[Task prompt]: In full and without change, return each entry.

——————

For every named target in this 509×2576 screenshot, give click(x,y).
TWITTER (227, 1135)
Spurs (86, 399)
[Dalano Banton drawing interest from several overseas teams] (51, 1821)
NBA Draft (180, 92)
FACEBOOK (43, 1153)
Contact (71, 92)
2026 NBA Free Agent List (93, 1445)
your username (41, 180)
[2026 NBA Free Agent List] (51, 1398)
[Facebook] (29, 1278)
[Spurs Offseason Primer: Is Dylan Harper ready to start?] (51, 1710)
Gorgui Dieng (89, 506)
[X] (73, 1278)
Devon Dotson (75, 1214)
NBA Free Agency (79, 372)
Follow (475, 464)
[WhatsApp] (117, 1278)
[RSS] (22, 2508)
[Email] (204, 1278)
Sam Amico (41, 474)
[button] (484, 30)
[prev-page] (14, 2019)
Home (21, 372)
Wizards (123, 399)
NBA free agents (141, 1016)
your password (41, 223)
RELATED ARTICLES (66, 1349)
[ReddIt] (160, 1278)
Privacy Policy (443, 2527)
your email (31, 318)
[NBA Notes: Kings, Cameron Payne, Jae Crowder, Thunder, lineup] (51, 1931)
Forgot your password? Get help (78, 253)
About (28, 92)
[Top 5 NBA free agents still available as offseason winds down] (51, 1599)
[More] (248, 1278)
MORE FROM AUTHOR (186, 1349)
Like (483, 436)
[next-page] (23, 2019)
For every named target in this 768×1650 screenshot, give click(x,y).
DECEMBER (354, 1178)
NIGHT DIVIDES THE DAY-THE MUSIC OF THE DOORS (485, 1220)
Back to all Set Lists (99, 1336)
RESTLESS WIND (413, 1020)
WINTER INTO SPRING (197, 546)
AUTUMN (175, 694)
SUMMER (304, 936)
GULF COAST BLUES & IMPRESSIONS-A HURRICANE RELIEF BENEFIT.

——————

[Solution for this task]:
For every named target in this 509×2576 screenshot, give click(x,y).
TWITTER (227, 1135)
Spurs (86, 399)
[Dalano Banton drawing interest from several overseas teams] (51, 1821)
NBA Draft (180, 92)
FACEBOOK (43, 1153)
Contact (71, 92)
2026 NBA Free Agent List (93, 1445)
your username (41, 180)
[2026 NBA Free Agent List] (51, 1398)
[Facebook] (29, 1278)
[Spurs Offseason Primer: Is Dylan Harper ready to start?] (51, 1710)
Gorgui Dieng (89, 506)
[X] (73, 1278)
Devon Dotson (75, 1214)
NBA Free Agency (79, 372)
Follow (475, 464)
[WhatsApp] (117, 1278)
[RSS] (22, 2508)
[Email] (204, 1278)
Sam Amico (41, 474)
[button] (484, 30)
[prev-page] (14, 2019)
Home (21, 372)
Wizards (123, 399)
NBA free agents (141, 1016)
your password (41, 223)
RELATED ARTICLES (66, 1349)
[ReddIt] (160, 1278)
Privacy Policy (443, 2527)
your email (31, 318)
[NBA Notes: Kings, Cameron Payne, Jae Crowder, Thunder, lineup] (51, 1931)
Forgot your password? Get help (78, 253)
About (28, 92)
[Top 5 NBA free agents still available as offseason winds down] (51, 1599)
[More] (248, 1278)
MORE FROM AUTHOR (186, 1349)
Like (483, 436)
[next-page] (23, 2019)
For every named target in this 768×1650 screenshot, give click(x,y).
DECEMBER (354, 1178)
NIGHT DIVIDES THE DAY-THE MUSIC OF THE DOORS (485, 1220)
Back to all Set Lists (99, 1336)
RESTLESS WIND (413, 1020)
WINTER INTO SPRING (197, 546)
AUTUMN (175, 694)
SUMMER (304, 936)
GULF COAST BLUES & IMPRESSIONS-A HURRICANE RELIEF BENEFIT.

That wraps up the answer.